#### Material for the task
Content starts

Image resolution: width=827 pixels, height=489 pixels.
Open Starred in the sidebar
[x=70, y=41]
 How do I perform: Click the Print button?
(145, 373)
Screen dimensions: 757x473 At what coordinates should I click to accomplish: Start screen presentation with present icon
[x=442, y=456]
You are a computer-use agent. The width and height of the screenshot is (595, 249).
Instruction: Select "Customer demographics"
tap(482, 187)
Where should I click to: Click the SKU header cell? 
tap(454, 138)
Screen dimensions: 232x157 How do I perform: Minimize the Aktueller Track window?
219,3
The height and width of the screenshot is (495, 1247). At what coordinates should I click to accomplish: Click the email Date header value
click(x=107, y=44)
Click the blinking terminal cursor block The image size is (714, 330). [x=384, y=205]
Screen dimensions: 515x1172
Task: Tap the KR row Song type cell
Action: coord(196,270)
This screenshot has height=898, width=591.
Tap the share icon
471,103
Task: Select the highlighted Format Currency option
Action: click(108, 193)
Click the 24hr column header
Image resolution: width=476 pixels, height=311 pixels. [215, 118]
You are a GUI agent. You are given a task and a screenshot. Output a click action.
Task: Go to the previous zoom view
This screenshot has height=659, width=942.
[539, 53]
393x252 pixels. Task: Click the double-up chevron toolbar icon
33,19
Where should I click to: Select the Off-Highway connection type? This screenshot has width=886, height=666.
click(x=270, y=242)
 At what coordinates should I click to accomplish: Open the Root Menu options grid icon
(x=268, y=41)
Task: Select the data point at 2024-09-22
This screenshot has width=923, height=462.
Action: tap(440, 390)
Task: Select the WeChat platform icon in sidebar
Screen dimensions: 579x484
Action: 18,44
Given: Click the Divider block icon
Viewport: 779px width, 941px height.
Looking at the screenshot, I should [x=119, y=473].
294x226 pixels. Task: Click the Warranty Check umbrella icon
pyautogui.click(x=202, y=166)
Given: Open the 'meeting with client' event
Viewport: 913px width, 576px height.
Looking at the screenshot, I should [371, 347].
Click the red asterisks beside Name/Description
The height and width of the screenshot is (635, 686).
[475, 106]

Content ends

#### Activity
The reply should hold only the lines from the beginning of the listing to the line with "This screenshot has height=898, width=591.", both ends included, unchanged.

#### Response to the task
Image resolution: width=827 pixels, height=489 pixels.
Open Starred in the sidebar
[x=70, y=41]
 How do I perform: Click the Print button?
(145, 373)
Screen dimensions: 757x473 At what coordinates should I click to accomplish: Start screen presentation with present icon
[x=442, y=456]
You are a computer-use agent. The width and height of the screenshot is (595, 249).
Instruction: Select "Customer demographics"
tap(482, 187)
Where should I click to: Click the SKU header cell? 
tap(454, 138)
Screen dimensions: 232x157 How do I perform: Minimize the Aktueller Track window?
219,3
The height and width of the screenshot is (495, 1247). At what coordinates should I click to accomplish: Click the email Date header value
click(x=107, y=44)
Click the blinking terminal cursor block The image size is (714, 330). [x=384, y=205]
Screen dimensions: 515x1172
Task: Tap the KR row Song type cell
Action: coord(196,270)
This screenshot has height=898, width=591.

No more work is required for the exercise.